The economists said half of the $400 billion in losses will be borne by leveraged U.S. financial institutions, many of which took risky bets on subprime mortgage securities that turned sour when delinquencies rose.
The paper's authors -- David Greenlaw of Morgan Stanley, Jan Hatzius of Goldman Sachs, Anil Kashyap of the University of Chicago, and Hyun Song Shin of Princeton University -- said
that as hard-hit financial institutions shore up their capital, they will retreat from extending credit to the tune of about $910 billion.
A drying up of credit availability will cause businesses and consumers to pull back from spending and investing, the authors say.
Panelists and participants in the forum include Fed Governor Frederic Mishkin, Boston Fed President Eric Rosengren, Chicago Fed President Charles Evans, St. Louis Fed President
William Poole, and Bank of England Executive Director Paul Tucker.

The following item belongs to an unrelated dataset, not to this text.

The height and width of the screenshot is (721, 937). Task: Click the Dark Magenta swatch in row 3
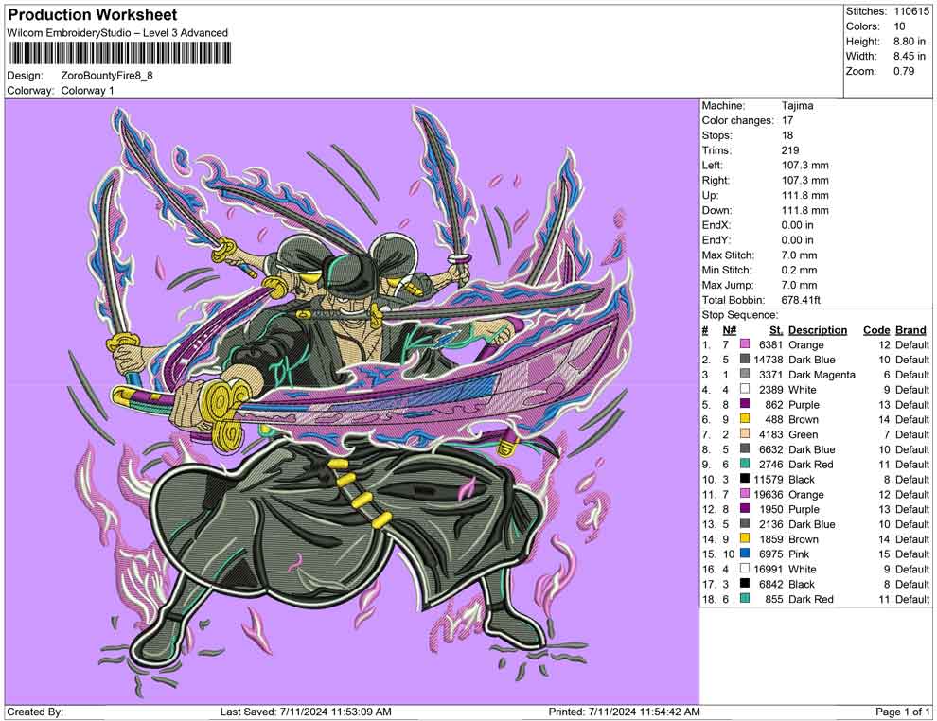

The paper comes shortly after the Fed itself presented a gloomy outlook for the economy in months to come as it struggles with a deep housing slump, tighter credit and financial market turbulence. Fed Chairman Ben Bernanke, whose own academic work includes extensive study of how financial market malfunction hurts the broader economy, told Congress this week he expects sluggish growth in coming quarters.
The economy expanded at a meager 0.6 percent in the final months of 2007, and some analysts forecast recession this year. The Fed's forecast is for growth between 1.3 percent and 2 percent, and Bernanke has said the Fed is not forecasting recession.
Meanwhile, the economists said in their paper on Friday that stress to financial markets in recent months has surpassed anything in the past 18 years, including the failure of the
Long Term Capital Management fund and the 1990-91 U.S. savings and loan crisis, citing elevated risk premiums being charged in money markets.
Adding to the dour projection, the economists said that housing markets will be harder pressed to recover in the current episode than after past housing busts. This is because credit standards were more lax during the most recent boom, and because so many adjustable rate mortgages are due to reset at higher levels.